● About this exercise: Write out exactly the lines from the one with "Open the highlighted" through the last line of the data below, but not the pictures.

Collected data
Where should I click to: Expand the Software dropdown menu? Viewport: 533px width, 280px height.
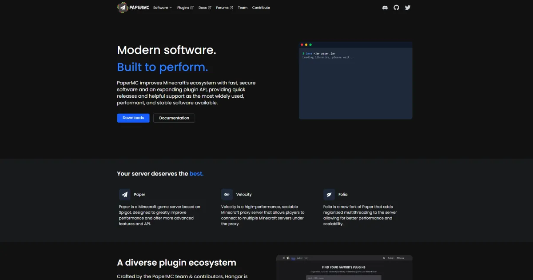(x=162, y=8)
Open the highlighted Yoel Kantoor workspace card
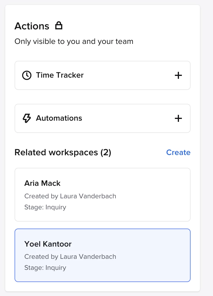The width and height of the screenshot is (213, 296). tap(102, 255)
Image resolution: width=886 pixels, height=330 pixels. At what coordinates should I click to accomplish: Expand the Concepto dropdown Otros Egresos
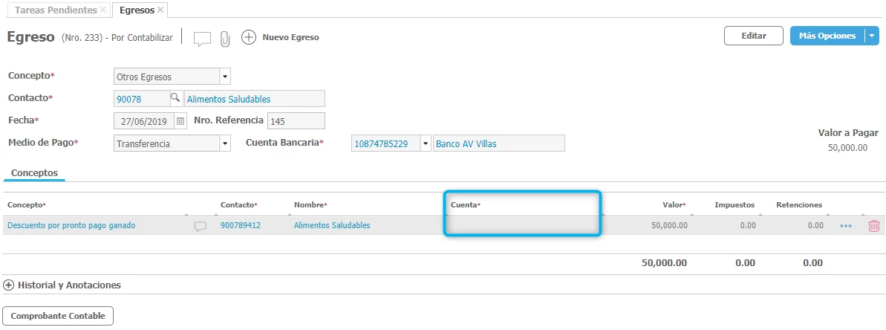tap(225, 77)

● Reply to the exercise:
Open the highlighted Yoel Kantoor workspace card
The width and height of the screenshot is (213, 296). tap(102, 255)
Image resolution: width=886 pixels, height=330 pixels. At what coordinates should I click to accomplish: Expand the Concepto dropdown Otros Egresos
tap(225, 77)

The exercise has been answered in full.